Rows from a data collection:
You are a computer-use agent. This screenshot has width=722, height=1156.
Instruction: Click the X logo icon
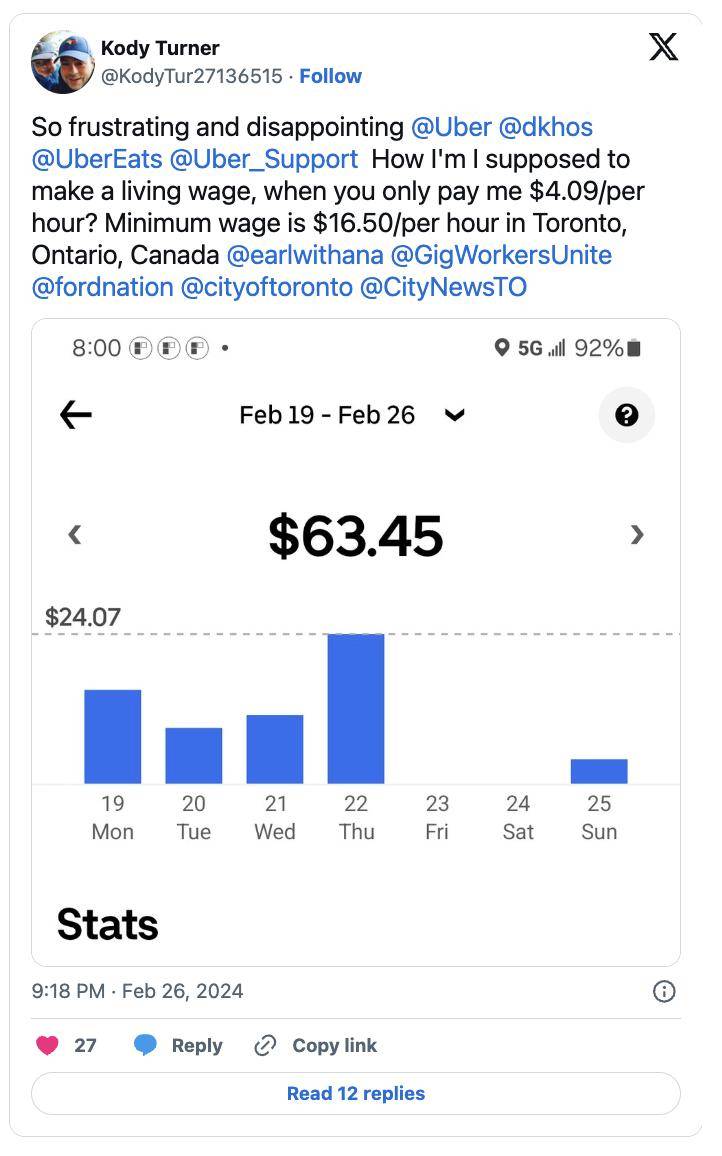tap(663, 47)
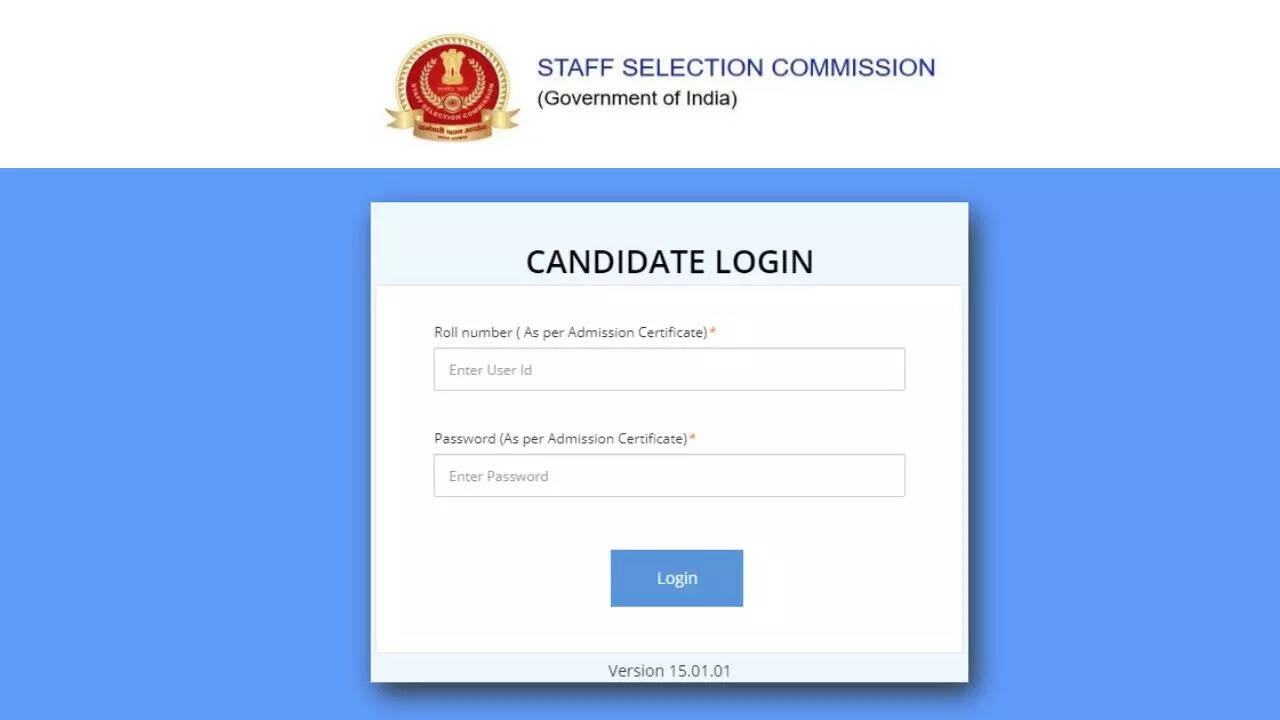This screenshot has height=720, width=1280.
Task: Focus the Enter Password field
Action: click(x=669, y=476)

**REQUEST:** Retype every line of the rows above word for word, leaving out the pictures.

**OUTPUT OF THE TASK:**
You are a computer-use agent. This screenshot has width=722, height=1156.
Instruction: Click the X logo icon
tap(663, 47)
This screenshot has height=720, width=1280.
Task: Focus the Enter Password field
Action: click(x=669, y=476)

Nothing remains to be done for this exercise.